You can attack the idea of marriage and family from different points of view. You can do it from the point of st. Augustin, as I did with the posting of faith, hope and love. You can do it in a Platonic view, as I did in my writings on the dialogue Meno, or you can do it in an existentialistic view. That is Kierkegaard.
Kierkegaard was a little special, because he never really married. He had this life long infatuation with this beautiful girl Regine. In a very Goethiean way, that is artistically in love with someone he could not get, he saw love and marriage as an ideal that was unattainable.
But, at the other hand, the attainableness is different in real life. I mean, we have to be married and get kids, right.
Kierkegaard is really the psychological Christian philosopher. He talks about angst and focuses a lot on the inner mechanisms of the soul.
This is good in a modern world, because psychology is all over. But I also think, that this is really the problem of the modern world. We listen too much to psychology, and too little to philosophy. Kierkegaard is a bridge in this regard.
Basically he aims, as all theologians, for love. But opposed to psychologists, he believes that there is a G-d beneath the equation. So, all he sees in his analysis of the mind is always with the aim of reaching spiritual fulfillment.
One of the principles that really made sense to me, reading Kierkegaard, was his ideas of barriers. A lot of us are living in shells. These shells are due to mistreatment, and are really scars. If we grow up in a very harsh environment, as we do here in Scandinavia, we get calloused and retract into ourselves. This leaves us egoistic and uncaring.

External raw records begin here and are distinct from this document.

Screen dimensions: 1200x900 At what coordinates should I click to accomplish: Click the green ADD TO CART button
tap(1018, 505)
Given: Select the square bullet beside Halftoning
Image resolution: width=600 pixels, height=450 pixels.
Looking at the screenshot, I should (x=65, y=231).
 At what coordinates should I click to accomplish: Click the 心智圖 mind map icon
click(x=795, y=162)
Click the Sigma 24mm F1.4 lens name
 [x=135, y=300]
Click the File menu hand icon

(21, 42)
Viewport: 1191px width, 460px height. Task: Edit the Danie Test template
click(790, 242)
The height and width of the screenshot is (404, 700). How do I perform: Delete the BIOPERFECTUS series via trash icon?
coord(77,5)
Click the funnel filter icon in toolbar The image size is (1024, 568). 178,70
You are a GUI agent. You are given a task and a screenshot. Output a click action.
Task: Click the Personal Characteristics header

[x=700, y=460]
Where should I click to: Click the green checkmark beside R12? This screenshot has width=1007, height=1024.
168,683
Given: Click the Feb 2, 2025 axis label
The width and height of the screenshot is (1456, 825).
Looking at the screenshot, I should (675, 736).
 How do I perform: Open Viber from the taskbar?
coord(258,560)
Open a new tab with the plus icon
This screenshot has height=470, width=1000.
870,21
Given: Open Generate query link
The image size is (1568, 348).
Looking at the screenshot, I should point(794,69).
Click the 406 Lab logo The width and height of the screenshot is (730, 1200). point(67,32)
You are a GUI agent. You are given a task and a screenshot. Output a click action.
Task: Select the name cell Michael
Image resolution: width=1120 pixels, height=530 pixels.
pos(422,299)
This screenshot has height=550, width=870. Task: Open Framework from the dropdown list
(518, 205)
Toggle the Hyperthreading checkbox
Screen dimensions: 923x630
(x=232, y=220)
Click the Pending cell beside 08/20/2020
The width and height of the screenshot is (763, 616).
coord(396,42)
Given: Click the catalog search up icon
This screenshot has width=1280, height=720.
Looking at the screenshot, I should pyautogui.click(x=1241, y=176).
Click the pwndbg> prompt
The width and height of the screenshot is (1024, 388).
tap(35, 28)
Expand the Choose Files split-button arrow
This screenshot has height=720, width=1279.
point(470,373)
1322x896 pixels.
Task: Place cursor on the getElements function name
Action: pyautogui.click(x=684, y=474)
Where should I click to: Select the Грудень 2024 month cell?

This coldness we give on to our children, and we end up in a cycle of harshness and toughness.
This may be good in war, but in family matters it is not good. This is why we need to be open.
Openess is an ability to live without our psychological defenses up all the time. But, then again, to be open in a family, you also need to be careful with your wife. Because how can she remain open, if you do not respect her?
This leads to idea of respect as a ground virtue of marriage. As Løgstrup also say; we carry each other. If I choose to step aside and do my own thing, my wife will fall. If she and I choose to carry each other, sacrifice ourselves in the process, helping each other, work as one, then life will work in the end.
It is, in a Scandinavian perspective at least, an eternal fight for sustenance and joy. A difficult thing i a cold country, but what we have to do nonetheless. The salvation here lies in sacrifice for your loved ones. Carry your kids and your wife on your broad shoulders. Shelter them when the rain comes, and build a safe house for them to life in, and then you may call yourself a man.
G-d bless the wisdom of Kierkegaard.